Sojourner – Absolutely…

Agness Walewinder December 13, 2012 - 6:45 pm

I have been a lucky one, but seen many people who struggled a lot with customs and immigration 😉 That’s so true – stay positive and smile 🙂

Jennifer December 17, 2012 - 6:50 am

Definitely relax, smile and breath. I always remind myself to try and have a sense of humor about it all. At the end of the day it is there job. I do believe that some hassle you because they can, but what can you do??

This Battered Suitcase December 20, 2012 - 11:04 pm

Agness – That’s what I always try to do: keep smiling!

Jennifer – You’re right – we can’t do much! Luckily I wasn’t stopped this time…

alex loaiza January 3, 2013 - 5:25 am

You can have a very hard time with them. In 2010 i was coming to the US from Colombia and I landed in Miami, which was the worst experience. They went through every single thing on my bag and asked a thousand questions. Why are you bringing so much coffee? Why so much candy? And then trying to intimidate me and make me believe that i had drugs on me, which at the end i was thinking to myself… Maybe someone put drugs in my bag. Maybe i have something illegal.
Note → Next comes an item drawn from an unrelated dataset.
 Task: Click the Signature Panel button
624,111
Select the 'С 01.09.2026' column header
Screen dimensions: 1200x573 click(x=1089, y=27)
It was too much. They really treated me like a criminal and at the end they said…. Ok! pick up your stuff and leave. All my clothes were on the floor and i had to pick them myself, put them back in the suitcase and leave.

Finishing a Trip or Moving On? Before You Leave, Read This - This Battered Suitcase February 5, 2014 - 2:23 am

[…] Prepare yourself for customs. I’ve written about this before, but basically, know your own life. It’s harder than it might first appear, especially if you travel often. I can’t tell […]

Kailey April 24, 2014 - 9:33 pm

Why is it your home country gives you the most trouble? When I moved to Australia they did not ask me one question. Just smiled and said Welcome to Australia! When I moved back? Oh dear god.. “Why were you there? What were you doing? Why did you only live in Sydney? How much money do you have? What part of Nevada were you born in? “uhmm I wasn’t?…” Exactly.. so where were you born?” SERIOUSLY?